SEOUL, Feb. 8 (Korea Bizwire) — While conglomerate employees have always had complaints about bonus payments, the issue has once again reached a head after this year’s raging disputes between management and labor unions have spotlighted the importance of rewarding systems and internal communication.
While SK hynix Inc., South Korea’s No. 2 chipmaker, took the most serious blow this year, the controversy is spreading to Samsung, LG and other conglomerates.
The looming controversy looks exceptionally striking, most likely because of the MZ Generation which tends to uphold fairness and practical interests.
The MZ Generation encompasses millennials and Generation Z, referring to those born between 1980 and 2010.

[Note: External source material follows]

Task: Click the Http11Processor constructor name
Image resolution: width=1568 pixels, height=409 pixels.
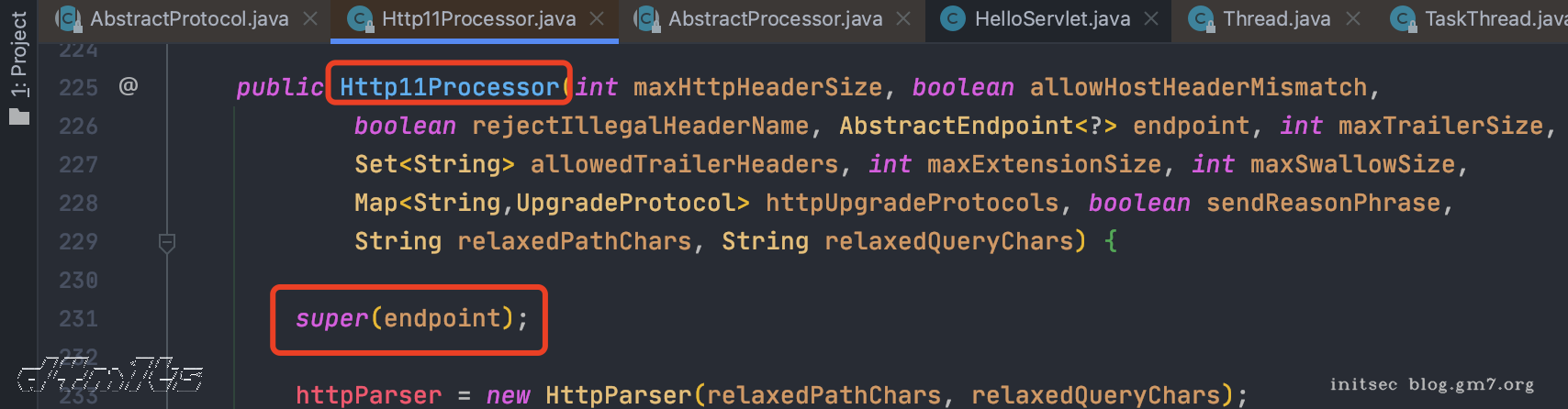Action: click(449, 87)
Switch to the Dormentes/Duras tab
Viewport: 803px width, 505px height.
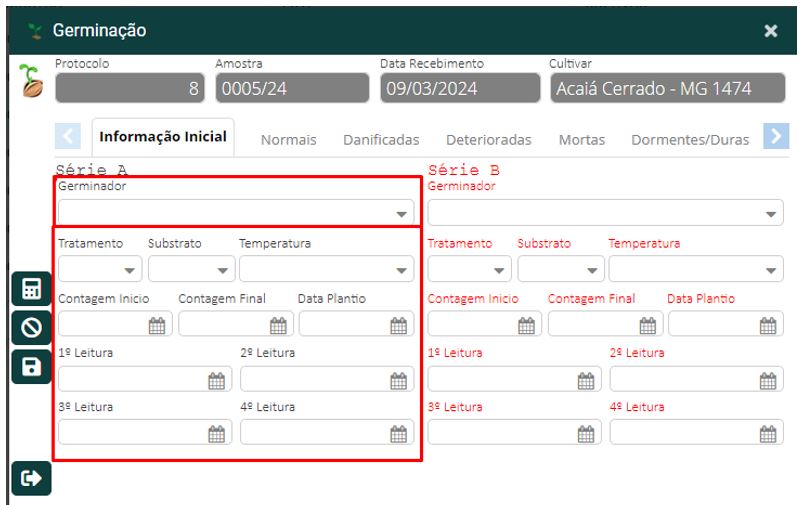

Unlike previous generations, many younger Koreans don’t intend to work for a single company for their entire career, and are more likely to speak their mind if they believe there are violations of principles or benefits at hand.
Also, diversifying outlet channels, such as company bulletin boards, social networking platforms, and business communities have allowed these concerns to spread like wildfire, garnering ample publicity.
Companies are feeling rather uncomfortable revealing information about bonus payments since they are linked to the company’s investment plans and other management confidentialities.
Nevertheless, they generally agree that improvements are being called for.
“It’s not just about how much, but also about the mechanism, standards, and transparency,” said a conglomerate official.
Some say that this controversy over bonus payments is ‘out of their league,’ claiming that it only pertains to few employees.
Conglomerates in fields of oil refining, aviation, and steel have all suffered from poor performance following the coronavirus outbreak, slashing or even cancelling bonus payments.
Some have argued that the issue of bonus payments at conglomerates is also exacerbating the sense of deprivation among employees of smaller businesses.